**PROVIDED ENTRIES:**
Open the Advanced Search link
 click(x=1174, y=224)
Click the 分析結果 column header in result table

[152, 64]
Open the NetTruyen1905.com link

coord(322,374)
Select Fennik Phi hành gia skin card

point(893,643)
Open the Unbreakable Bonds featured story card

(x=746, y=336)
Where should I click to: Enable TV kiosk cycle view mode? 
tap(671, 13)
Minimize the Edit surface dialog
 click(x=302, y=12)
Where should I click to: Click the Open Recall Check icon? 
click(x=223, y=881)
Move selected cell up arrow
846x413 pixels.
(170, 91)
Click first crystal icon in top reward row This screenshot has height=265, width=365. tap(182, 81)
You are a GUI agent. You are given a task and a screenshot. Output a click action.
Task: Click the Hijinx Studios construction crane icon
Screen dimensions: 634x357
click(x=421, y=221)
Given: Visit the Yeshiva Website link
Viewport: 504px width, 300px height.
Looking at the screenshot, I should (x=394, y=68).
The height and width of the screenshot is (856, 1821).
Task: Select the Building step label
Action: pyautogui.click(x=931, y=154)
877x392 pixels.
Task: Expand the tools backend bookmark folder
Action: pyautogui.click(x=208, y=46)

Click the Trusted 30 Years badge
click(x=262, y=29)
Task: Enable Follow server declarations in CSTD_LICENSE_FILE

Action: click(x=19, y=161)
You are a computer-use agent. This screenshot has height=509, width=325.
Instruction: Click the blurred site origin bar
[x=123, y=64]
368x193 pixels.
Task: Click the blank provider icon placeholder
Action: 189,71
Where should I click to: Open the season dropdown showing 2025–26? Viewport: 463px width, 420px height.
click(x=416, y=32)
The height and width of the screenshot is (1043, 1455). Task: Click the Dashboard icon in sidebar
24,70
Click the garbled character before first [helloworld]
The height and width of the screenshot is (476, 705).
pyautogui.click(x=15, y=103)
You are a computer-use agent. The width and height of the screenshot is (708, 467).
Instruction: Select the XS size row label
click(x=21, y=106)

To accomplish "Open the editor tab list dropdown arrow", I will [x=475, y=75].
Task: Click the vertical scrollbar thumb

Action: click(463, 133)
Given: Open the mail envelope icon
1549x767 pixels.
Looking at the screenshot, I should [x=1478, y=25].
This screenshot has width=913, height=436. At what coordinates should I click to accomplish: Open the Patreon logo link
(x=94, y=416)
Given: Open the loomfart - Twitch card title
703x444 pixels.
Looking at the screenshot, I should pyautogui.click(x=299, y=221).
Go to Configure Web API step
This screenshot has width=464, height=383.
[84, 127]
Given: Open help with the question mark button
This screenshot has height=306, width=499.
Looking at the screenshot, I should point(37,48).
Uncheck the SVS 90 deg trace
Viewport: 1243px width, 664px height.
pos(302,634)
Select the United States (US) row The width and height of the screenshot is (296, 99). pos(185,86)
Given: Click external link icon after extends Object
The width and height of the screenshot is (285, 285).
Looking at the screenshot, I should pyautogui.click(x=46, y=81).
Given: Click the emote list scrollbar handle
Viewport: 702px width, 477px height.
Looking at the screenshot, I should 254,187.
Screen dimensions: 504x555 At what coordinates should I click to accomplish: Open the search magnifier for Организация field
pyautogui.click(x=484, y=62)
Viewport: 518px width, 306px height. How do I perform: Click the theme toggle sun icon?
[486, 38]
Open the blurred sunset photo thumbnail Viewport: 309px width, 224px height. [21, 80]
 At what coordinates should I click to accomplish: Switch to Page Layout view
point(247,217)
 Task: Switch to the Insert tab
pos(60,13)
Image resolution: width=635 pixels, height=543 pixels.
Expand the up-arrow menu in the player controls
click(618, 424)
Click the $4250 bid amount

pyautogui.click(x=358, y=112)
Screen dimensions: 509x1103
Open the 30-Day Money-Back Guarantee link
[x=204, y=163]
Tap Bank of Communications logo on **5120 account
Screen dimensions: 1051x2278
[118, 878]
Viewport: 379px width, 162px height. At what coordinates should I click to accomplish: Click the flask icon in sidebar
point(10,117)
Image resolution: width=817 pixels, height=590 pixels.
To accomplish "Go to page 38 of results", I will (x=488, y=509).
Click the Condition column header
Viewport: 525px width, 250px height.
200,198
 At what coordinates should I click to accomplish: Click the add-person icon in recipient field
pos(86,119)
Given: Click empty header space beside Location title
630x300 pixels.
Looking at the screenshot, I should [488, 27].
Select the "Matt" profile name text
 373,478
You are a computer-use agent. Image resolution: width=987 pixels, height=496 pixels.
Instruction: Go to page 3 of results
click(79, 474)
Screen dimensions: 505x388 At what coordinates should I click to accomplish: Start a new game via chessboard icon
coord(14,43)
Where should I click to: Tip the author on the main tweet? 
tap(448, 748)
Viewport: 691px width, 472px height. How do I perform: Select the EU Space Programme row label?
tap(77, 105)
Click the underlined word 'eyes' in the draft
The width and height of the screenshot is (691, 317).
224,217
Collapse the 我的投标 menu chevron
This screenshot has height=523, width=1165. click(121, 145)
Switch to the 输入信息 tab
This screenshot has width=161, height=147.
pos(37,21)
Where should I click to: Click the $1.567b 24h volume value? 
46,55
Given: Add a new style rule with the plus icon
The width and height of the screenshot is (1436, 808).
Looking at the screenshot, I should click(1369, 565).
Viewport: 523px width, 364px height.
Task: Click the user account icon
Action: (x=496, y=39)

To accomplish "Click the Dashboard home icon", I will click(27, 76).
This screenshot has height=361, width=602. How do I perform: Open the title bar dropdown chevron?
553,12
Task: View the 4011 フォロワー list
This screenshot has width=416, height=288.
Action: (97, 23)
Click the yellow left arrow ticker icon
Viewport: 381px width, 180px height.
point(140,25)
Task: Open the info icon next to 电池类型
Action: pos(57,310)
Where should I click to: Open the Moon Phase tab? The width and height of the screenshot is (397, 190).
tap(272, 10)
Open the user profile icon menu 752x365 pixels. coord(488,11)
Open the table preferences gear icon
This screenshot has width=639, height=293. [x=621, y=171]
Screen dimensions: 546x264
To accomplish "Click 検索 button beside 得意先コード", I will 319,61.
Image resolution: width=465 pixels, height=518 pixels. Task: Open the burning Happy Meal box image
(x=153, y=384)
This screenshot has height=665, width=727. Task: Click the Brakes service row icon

**TASK REQUIREMENTS:** Say how many lines above hold the word "computer", giving only the count.

**WRITTEN ANSWER:** 3